3. Saran bagi penderita stroke
Hasil penelitian ini menunjukkan bahwa penderita stroke akan mengalami gangguan fisik sebagai dampak penyakit stroke. Bagi penderita gangguan fisik ini membuat kesulitan beraktifitas dan menjadi bergantung dengan orang lain. Menyikapi kondisi fisik yang terbatas dan berusaha mandiri akan berpengaruh terhadap konsep diri penderita stroke. Penderita stroke perlu menyikapi kondisi fisiknya dengan positif dan berusaha tetap mandiri tidak tergantung dengan orang lain. Dengan demikian penderita stroke diharapkan agar tetap menyikapi hal tersebut dengan positif. Menanamkan sifat positif dan semangat untuk hidup akan memberikan dampak positif bagi diri penderita stroke untuk tetap melanjutkan hidup didalam keterbatasan. 4. Saran bagi keluarga dan lingkungan sosial
Hasil penelitian menunjukkan bahwa interaksi dan dukungan positif dan keluarga (orang tua, istri/suami, anak-anak, saudara) sangat mendukung pembentukan konsep diri yang positif bagi penderita. Keluarga adalah orang terdekat dimana penderita akan sangat bergantung kepada keluarga. Dalam hal ini, peneliti memberikan saran agar keluarga tidak hanya sekedar menjadi anggota keluarga tetapi sekaligus pendamping untuk mendukung penderita stroke dalam proses pemulihan dari sakit. Hal ini akan sangat membantu bagi penderita stroke karena mereka akan merasa dicintai dan dihargai sehingga
memberikan semangat hidup bagi mereka. Penerimaan dan dukungan dari lingkungan sosial juga dapat memberikan rasa berharga dan diterima bagi penderita stroke. Hal ini tentu akan membantu penderita stroke untuk tetap dapat bersosialisasi dengan lingkungan sosial disekitarnya.

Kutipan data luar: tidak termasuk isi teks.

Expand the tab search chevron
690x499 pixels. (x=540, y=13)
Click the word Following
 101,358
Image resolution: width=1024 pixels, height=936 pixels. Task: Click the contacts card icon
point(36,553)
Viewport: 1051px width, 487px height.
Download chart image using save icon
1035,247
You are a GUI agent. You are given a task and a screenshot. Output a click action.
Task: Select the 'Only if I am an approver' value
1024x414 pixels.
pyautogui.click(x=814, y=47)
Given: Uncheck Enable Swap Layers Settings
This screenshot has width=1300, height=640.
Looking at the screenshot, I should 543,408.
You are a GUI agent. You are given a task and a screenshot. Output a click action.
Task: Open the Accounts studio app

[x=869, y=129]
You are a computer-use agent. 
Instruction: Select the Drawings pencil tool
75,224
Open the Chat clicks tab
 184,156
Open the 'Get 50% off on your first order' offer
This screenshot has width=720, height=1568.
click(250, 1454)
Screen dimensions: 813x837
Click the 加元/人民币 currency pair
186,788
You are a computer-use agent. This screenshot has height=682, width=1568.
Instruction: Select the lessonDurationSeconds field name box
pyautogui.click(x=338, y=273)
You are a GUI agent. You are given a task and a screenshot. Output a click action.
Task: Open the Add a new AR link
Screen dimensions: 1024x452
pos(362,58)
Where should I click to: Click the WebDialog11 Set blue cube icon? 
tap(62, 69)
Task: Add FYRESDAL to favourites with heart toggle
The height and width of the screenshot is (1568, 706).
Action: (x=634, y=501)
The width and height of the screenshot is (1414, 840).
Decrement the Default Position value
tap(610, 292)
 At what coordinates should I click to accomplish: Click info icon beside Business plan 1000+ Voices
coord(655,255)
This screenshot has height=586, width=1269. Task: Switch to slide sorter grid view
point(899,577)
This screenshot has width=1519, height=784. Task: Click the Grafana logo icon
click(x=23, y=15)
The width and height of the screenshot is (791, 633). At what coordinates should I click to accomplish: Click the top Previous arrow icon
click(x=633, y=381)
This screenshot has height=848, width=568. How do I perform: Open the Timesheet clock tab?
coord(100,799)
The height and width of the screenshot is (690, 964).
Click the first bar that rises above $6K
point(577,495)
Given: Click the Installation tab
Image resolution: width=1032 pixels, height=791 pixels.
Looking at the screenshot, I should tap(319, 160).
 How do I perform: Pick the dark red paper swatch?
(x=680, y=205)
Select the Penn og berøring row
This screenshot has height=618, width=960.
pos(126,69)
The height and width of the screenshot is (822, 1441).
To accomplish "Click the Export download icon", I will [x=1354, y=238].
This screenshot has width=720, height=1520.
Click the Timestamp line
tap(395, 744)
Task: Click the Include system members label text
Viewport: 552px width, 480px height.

5. Saran bagi penelitian selanjutnya
Penelitian sebelumnya dilakukan dengan metode kuantitatif deskriptif dengan menggunakan skala konsep diri. Hasil dari penelitian tersebut menunjukkan konsep diri penderita stroke positif. Pada penelitian ini, peneliti melakukan penelitian konsep diri pada penderita stroke dengan metode kuantitatif deskriptif namun dengan menggunakan metode wawancara. Hasil penelitian ini menunjukkan bahwa penderita stroke memiliki konsep diri yang positif. Dalam penelitian ini terdapat kasus yaitu dimana data subjek terlihat kurang menunjukkan penerimaan diri secara utuh. Oleh karena itu, saran bagi penelitian selanjutnya adalah untuk meneliti penerimaan diri penderita stroke dengan metode kualitatif. Metode kualitatif diharapkan dapat lebih dalam melihat penerimaan diri penderita stroke dan faktor-faktor yang mempengaruhi penerimaan diri penderita stroke. Penerimaan diri terhadap kondisi diri sangat berpengaruh terhadap kondisi psikologis penderita stroke. Penelitian ini akan bermanfaat bagi penderita stroke agar mereka dapat menerima kondisi mereka. Penelitian selanjutnya juga dapat mempertimbangkan usia dan rentang waktu sakit yang dialami oleh penderita, karena berdasarkan hasil penelitian ini kedua hal tersebut memberikan kekhususan pada penelitian ini.